Figure 7.

αSyn's Glu-to-Lys mutations result in increased membrane remodeling. A, vesicle clearance experiments, monitored by absorbance at 500 nm of 400 mm 90:10 POPG:POPC MLV dispersions by 40 μm WT αSyn and its E46K-like mutants (lipid:protein molar ratio 10:1). Best fits were obtained using a two-phase exponential decay model (Table S3) and are shown in black. B, vesicle clearance experiments, monitored by CD (222-nm ellipticity), of 400 mm 90:10 POPG:POPC MLV dispersions by 40 μm WT αSyn and its E46K-like mutants (lipid:protein molar ratio 10:1). Best fits were obtained as in A and are shown in black (Table S3). C, histogram of the (slow-phase) half-life values (along with their 95% confidence interval) obtained from the best fit of the clearance kinetics in A and B with a two-phase exponential decay model. As more Glu-to-Lys mutations are introduced, the clearance rate increases (and, thus, half-lives decrease), but the trend plateaus at 3K αSyn. D–G, electron micrographs, negatively stained, of lipid tubule dispersions generated by mixing WT (D), E46K (E), 2K (F), and 3K (G) αSyn to 90:10 POPG:POPC MLV preparations.

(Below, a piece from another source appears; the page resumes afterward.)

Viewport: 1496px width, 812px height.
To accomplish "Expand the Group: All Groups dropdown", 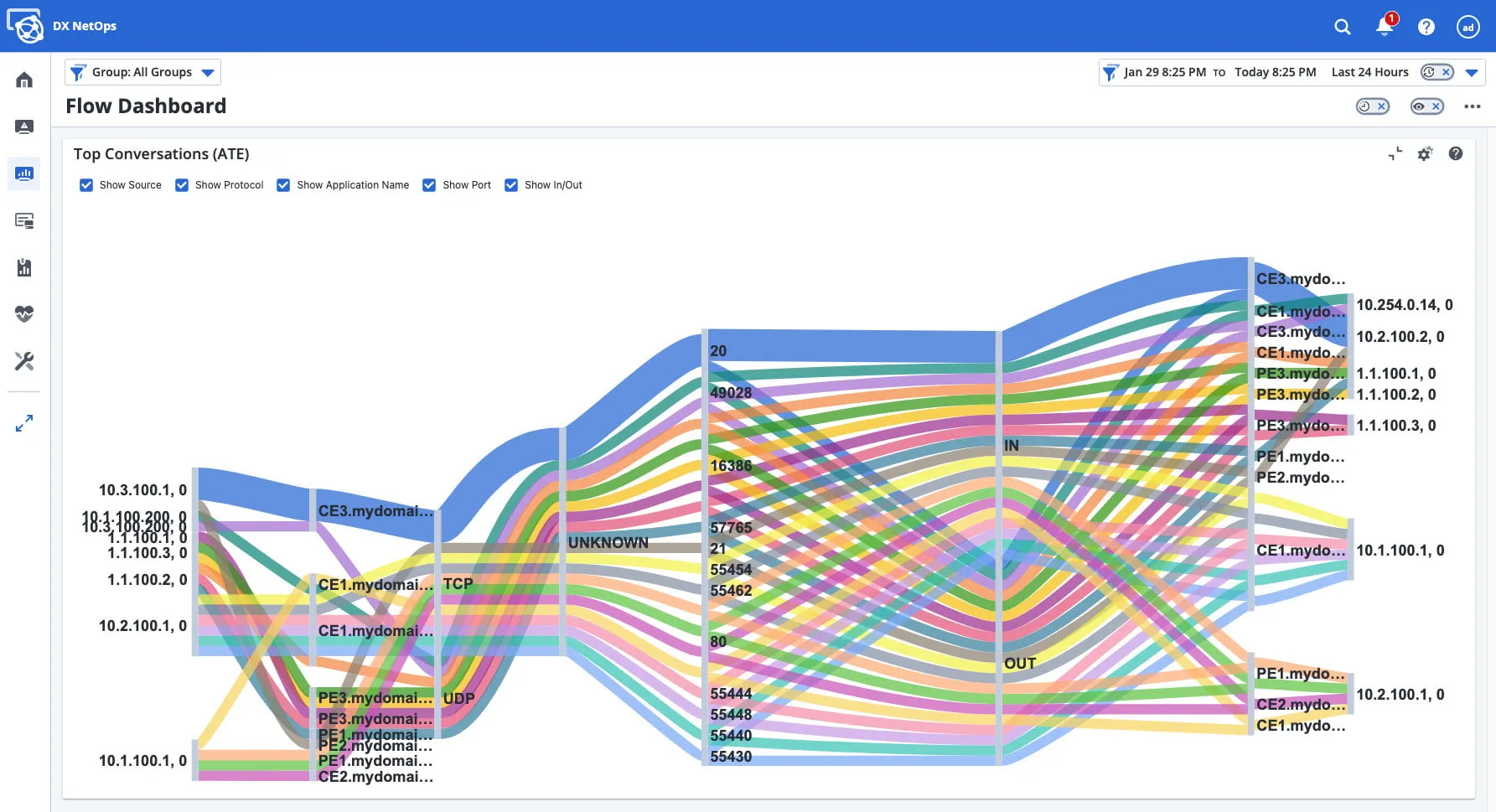I will (x=208, y=72).
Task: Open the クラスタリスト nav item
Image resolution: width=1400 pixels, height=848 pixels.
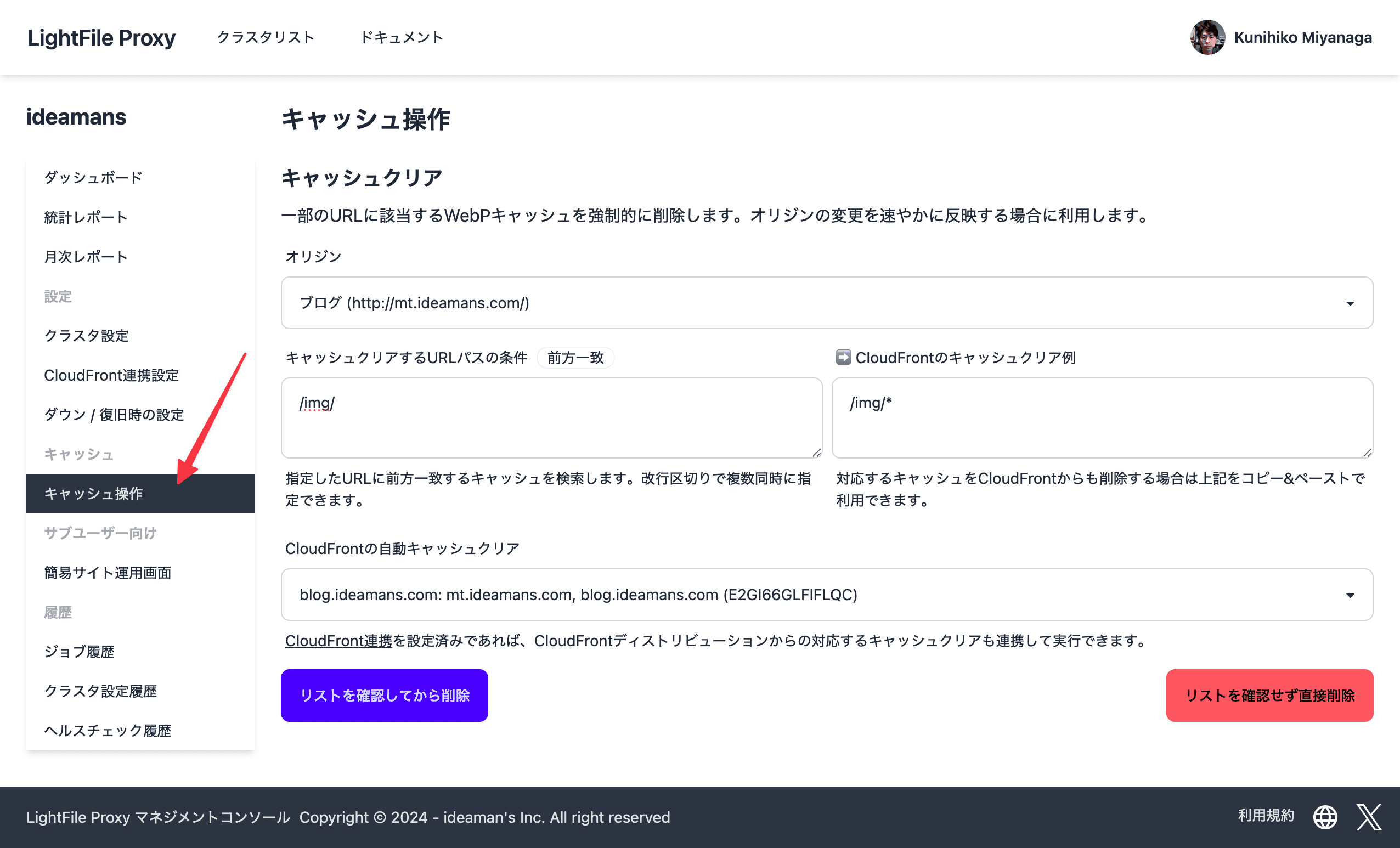Action: click(x=266, y=37)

Scale bars = 200 nm. Although all mutants present the ability to robustly tubulate membranes, with progressive Glu-to-Lys mutations, the number of large, vesicular-like “cisternae” (e.g. D, left) and bilayer tubes (black arrowheads) formed upon incubation with αSyn decreases, and thinner, micellar (e.g. G, right) tubes can be observed (white arrowheads). abs, absorbance.